Entrevista a José Villavicencio, presidente de la UGTE

Por En Marcha

No cabe duda que el levantamiento indígena – popular alcanzó un triunfo importante. La derogatoria del decreto 883 es un traspié del gobierno y de la derecha en la aplicación de la receta del Fondo Monetario Internacional. El movimiento sindical, conjuntamente con las organizaciones indígenas, estudiantiles, de maestros, mujeres, campesino trabajaron por alcanzar este objetivo. En palabras de José Villavicencio, presidente de la Unión General de Trabajadores (UGTE), esta coordinación fue posible por la constitución del Comité de Dirección, cuya reunión del 4 de octubre “acordó adelantar las acciones que venían siendo preparadas para mediados del mes y coordinar con la CONAIE que iniciaba el levantamiento desde ese fin de semana, desplegaba una movilización a la capital a partir del 7, y el 9 se concretaba la Huelga Nacional. Si no respondía el gobierno la lucha continuaba.”

Villavicencio señaló que “esa programación se cumplió. El 9 de octubre se realizó la huelga en todo el país, donde se expresó de manera amplia y generalizada el rechazo al Fondo Monetario”. Frente a la ausencia de una respuesta valedera por parte del gobierno, “la lucha continuó y alcanzó una mayor radicalidad los días 12 y 13 de octubre en Quito donde se vivió una gran revuelta de los barrios populares, que terminó por arrinconar al gobierno de Moreno.”

El triunfo alcanzado es una gran enseñanza para el movimiento popular, nos deja como lección importante que la lucha, unidad y organización de los de abajo permite derrotar a la prepotencia gubernamental, sus aliados y las fuerzas represivas, dice Villavicencio en la entrevista sostenida con nuestro semanario.

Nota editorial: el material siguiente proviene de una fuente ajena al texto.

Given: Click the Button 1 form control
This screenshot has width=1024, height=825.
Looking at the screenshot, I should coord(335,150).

Esta acción alta del movimiento popular deja como reto “sostener y elevar la unidad indígena, sindical y popular, pues aún están presentes las intenciones de impulsar la contra reforma laboral, de reducir los presupuestos del sector social, entre otros aspectos”. Para esto “se requiere afirmar el Colectivo de Dirección, como una instancia de coordinación de las acciones de las principales organizaciones populares, por ello, la Unión General de Trabajadores del Ecuador ha planteado la necesidad de convocar a una Asamblea de los Pueblos en la que participe la Conaie, el Frente Popular y el FUT, y otros sectores populares organizados, con el fin de articular una propuesta unitaria de los pueblos del Ecuador.” Sólo el pueblo salva al pueblo es la máxima de esta lucha, los trabajadores, indígenas y pobladores demostraron su fuerza, solidaridad y creatividad. Hoy esa fuerza material debe consolidarse en una estructura de coordinación y unidad que represente la diversidad cultural, de género y etárea, que potencie las coincidencias en el campo popular y unifique las fuerzas.

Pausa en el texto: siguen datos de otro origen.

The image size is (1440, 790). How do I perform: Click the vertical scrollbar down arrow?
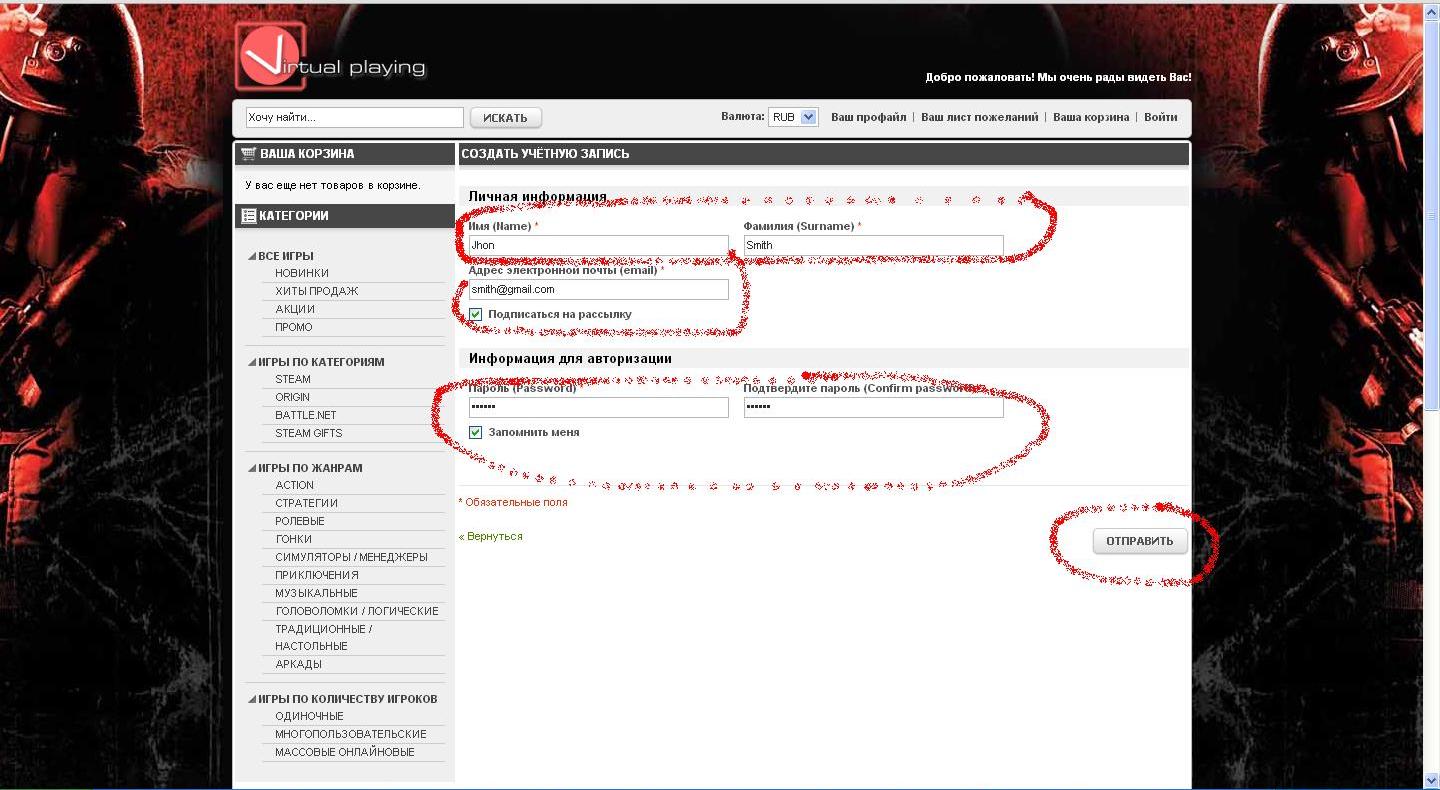point(1431,779)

“Hoy es necesario unificar una propuesta social y política, que nos permita pasar de las reivindicaciones económicas a la construcción de una propuesta política que permita alcanzar un gobierno distinto, que nazca de y priorice a los pueblos del país. Para ello la UGTE viene desarrollando debates con las bases, son los sindicatos y las federaciones, en ellas estamos construyendo una propuesta de Código que garantice derechos en el marco de las nuevas condiciones del desarrollo de la economía y la sociedad” señaló Villavicencio.